Other notable new indications and approvals in the past year included:
- Canakinumab, an interleukin-1 (IL-1) beta inhibitor, was approved to treat adult-onset Still’s disease based on pharmacokinetic exposure and extrapolation of established efficacy of the drug in systemic JIA.3 Dosing is 4 mg/kg subcutaneous injections (300 mg maximum) for patients weighing 7.5 kg or more every four weeks.
- Secukinumab, an IL-17 inhibitor, was newly approved for non-radiographic axial spondyloarthritis (nr-AxSpA) based on results of a 52-week, phase 3 trial of 555 patients.4 In the trial, a significantly higher percentage of patients in the treatment arm achieved ASAS40 compared to those on placebo. The approved regimen is 150 mg subcutaneous injections taken every four weeks with or without a loading dose. The FDA also approved a new, 300 mg dosing regimen of secukinumab as an option for patients with continued, active ankylosing spondylitis (AS) in addition to the previously approved 150 mg dose. This was based on results of a phase 3 trial of 226 AS patients who were randomized to receive 10 mg/kg IV secukinumab at weeks 0, 2 and 4, followed by either 150 or 300 mg of secukinumab or placebo every four weeks.5 More patients in the 300 mg arm improved, compared with those who took 150 mg, with similar safety profiles at both doses.

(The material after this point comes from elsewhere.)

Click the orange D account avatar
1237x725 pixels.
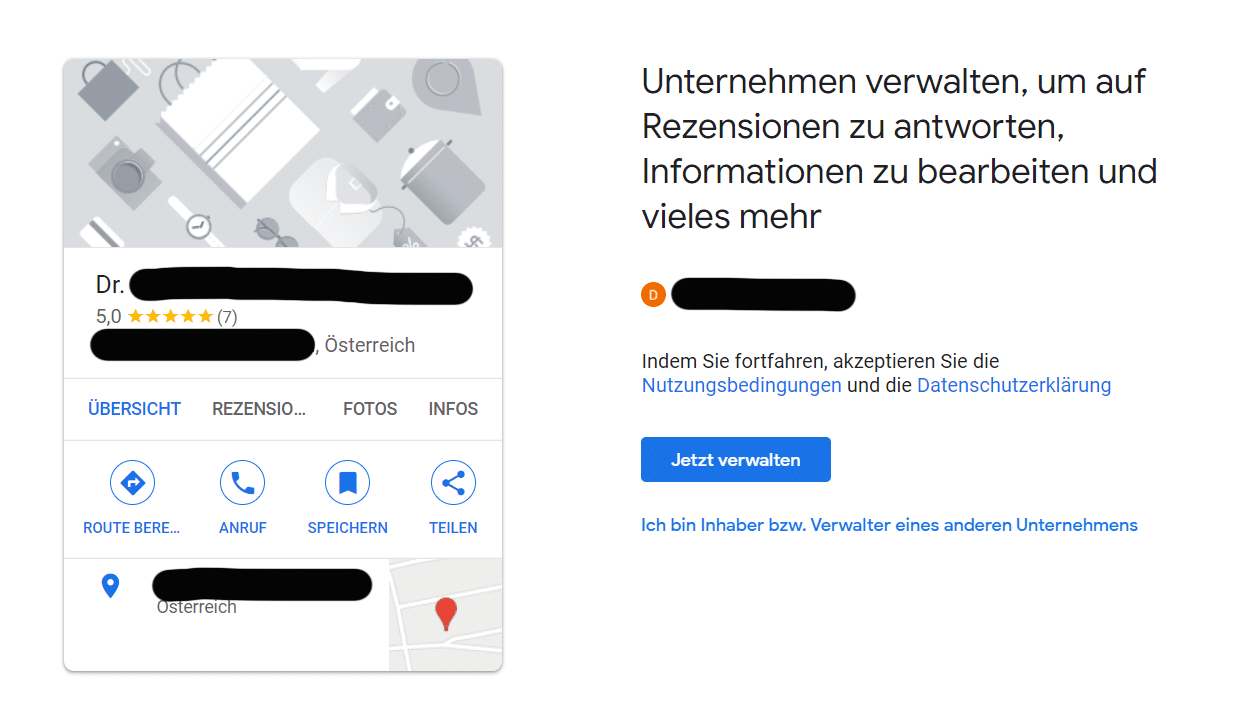coord(653,295)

- Ixekizumab, another IL-17 inhibitor, was also approved for treatment of nr-AxSpA. The dosing regimen is 80 mg by subcutaneous injection every four weeks. The approval was based on the results of a 52-week, phase 3 randomized, placebo-controlled trial.6 More patients in the treatment group achieved ASAS40 than patients who took the placebo.
- Nintedanib, a tyrosine kinase inhibitor, was approved to treat chronic fibrosing interstitial lung diseases with a progressive phenotype. The approved dose is 150 mg by mouth every 12 hours. Approval was based on the results of a randomized, double-blind, placebo-controlled, parallel group trial of 663 patients.7 Participants who took nintedanib had less change from baseline in their forced vital capacity over 52 weeks compared to those on placebo. “Nintedanib had previously been approved for slowing the rate of decline in pulmonary function for patients with systemic sclerosis-associated lung disease, but this approval includes other rheumatic diseases, including lupus, RA and sarcoidosis,” said Dr. Nair.
- Belimumab, a B-lymphocyte stimulator inhibitor, no longer has on its label precautionary language for use in Black patients with systemic lupus erythematosus (SLE). The update was based on the results of a randomized, double-blind, placebo-controlled trial of 496 Black adults with active, autoantibody-positive SLE that measured safety.8 Patients were randomized to take either a monthly 10 mg/kg IV dose or placebo. Belimumab was found to be efficacious and no new safety signals were identified.
- New biosimilars approved include adalimumab-afzb and adalimumab-fkjp, both biosimilar to adalimumab, and infliximab-axxq, biosimilar to infliximab. New indications for RA, granulomatosis with polyangiitis and microscopic polyangiitis were added for rituximab-abbs, biosimilar to rituximab.
- New generics: The FDA approved 375 mg/20 mg and 500mg/20 mg delayed-release tablets of naproxen and esomeprazole magnesium for relief of arthritis symptoms and reduced risk of naproxen-associated gastric ulcers, and 5 and 10 mg capsules of meloxicam to manage osteoarthritis pain.9
Safety Updates & Label Changes
The FDA issued several important new safety precautions and label changes in the past year that are of interest to rheumatologists, said Amit Golding, MD, PhD, medical officer in the FDA’s Division of Rheumatology and Transplant Medicine. In April, reports of serious cardiac arrythmias in patients taking either hydroxychloroquine or chloroquine for COVID-19 led the FDA to investigate. Based on collected case reports, the FDA found that 84% of these cardiac events occurred with concomitant use of other drugs that could prolong QT intervals, such as azithromycin, and concluded that these combinations could increase arrythmia risks in COVID-19 patients.